▸ WORK TASK:
Repeat only the lines below from the one containing "공개 보고서 기부금모금액 및 활용실적명세서 (385, 365)" through the one containing "[부산성시화운동본부] (348, 42)", inclusive, exactly as written.

[DATA SHOWN — start]

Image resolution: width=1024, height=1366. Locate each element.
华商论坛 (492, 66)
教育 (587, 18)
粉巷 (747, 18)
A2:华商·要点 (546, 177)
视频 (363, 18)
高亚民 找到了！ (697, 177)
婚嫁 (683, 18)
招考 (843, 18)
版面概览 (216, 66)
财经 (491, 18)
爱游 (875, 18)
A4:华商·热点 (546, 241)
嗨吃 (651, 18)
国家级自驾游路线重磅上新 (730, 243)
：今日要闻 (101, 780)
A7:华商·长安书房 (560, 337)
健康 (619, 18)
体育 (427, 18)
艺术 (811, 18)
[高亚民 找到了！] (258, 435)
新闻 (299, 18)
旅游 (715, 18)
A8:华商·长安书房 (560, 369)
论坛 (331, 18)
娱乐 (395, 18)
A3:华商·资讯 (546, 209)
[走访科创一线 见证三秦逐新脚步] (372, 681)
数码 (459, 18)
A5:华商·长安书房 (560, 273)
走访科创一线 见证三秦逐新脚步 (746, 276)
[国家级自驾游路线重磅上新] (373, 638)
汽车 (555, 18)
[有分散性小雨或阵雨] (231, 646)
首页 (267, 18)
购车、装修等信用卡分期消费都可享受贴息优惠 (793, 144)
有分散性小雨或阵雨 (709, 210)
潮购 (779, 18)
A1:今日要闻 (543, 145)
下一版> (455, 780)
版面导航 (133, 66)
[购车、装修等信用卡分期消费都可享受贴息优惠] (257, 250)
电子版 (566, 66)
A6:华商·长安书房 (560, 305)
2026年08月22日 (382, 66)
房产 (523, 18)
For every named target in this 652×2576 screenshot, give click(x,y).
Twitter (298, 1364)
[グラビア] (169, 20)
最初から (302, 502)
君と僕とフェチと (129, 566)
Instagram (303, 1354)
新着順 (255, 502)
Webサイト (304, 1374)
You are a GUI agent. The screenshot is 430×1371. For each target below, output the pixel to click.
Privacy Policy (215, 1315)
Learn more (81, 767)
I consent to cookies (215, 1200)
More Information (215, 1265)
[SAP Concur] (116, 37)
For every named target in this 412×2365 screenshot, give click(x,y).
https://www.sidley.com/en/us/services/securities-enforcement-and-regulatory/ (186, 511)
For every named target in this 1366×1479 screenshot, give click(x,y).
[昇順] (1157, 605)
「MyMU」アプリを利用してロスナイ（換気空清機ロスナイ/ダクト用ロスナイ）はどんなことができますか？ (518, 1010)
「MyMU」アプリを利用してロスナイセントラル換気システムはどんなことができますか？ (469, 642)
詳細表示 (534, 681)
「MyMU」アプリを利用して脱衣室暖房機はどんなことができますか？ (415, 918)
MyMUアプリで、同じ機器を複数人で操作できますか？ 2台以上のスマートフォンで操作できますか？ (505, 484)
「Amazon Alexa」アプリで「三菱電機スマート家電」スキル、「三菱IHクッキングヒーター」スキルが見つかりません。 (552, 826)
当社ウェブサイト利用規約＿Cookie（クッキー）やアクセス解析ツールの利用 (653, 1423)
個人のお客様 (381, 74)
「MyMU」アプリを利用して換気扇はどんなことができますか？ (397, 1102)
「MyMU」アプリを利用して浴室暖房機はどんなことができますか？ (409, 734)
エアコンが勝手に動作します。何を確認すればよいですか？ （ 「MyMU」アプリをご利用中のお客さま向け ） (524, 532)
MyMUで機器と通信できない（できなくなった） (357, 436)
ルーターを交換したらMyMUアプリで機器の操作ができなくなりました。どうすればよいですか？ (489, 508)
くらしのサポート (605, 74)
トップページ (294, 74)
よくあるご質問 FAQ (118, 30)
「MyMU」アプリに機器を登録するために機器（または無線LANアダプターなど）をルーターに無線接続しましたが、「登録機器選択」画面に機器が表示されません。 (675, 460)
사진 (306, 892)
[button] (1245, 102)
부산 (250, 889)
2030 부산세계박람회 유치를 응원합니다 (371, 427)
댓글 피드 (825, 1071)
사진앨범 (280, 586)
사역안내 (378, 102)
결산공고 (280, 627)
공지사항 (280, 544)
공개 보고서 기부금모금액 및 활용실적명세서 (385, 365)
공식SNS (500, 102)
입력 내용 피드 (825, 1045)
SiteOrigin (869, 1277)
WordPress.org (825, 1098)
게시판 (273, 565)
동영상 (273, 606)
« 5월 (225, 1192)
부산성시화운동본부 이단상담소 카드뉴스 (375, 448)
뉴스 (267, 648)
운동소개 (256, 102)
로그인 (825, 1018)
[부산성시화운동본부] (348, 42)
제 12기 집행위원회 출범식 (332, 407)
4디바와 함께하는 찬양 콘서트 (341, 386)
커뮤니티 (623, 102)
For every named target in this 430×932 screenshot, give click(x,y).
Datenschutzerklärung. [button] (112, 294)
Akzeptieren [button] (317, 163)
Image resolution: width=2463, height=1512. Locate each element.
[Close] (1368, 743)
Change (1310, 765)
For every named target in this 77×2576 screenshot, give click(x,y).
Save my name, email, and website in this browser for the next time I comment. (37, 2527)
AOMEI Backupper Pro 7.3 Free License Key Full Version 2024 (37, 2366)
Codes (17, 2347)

[DATA SHOWN — finish]

▸ RESULT:
공개 보고서 기부금모금액 및 활용실적명세서 (385, 365)
공식SNS (500, 102)
입력 내용 피드 (825, 1045)
SiteOrigin (869, 1277)
WordPress.org (825, 1098)
게시판 (273, 565)
동영상 (273, 606)
« 5월 (225, 1192)
부산성시화운동본부 이단상담소 카드뉴스 (375, 448)
뉴스 (267, 648)
운동소개 (256, 102)
로그인 (825, 1018)
[부산성시화운동본부] (348, 42)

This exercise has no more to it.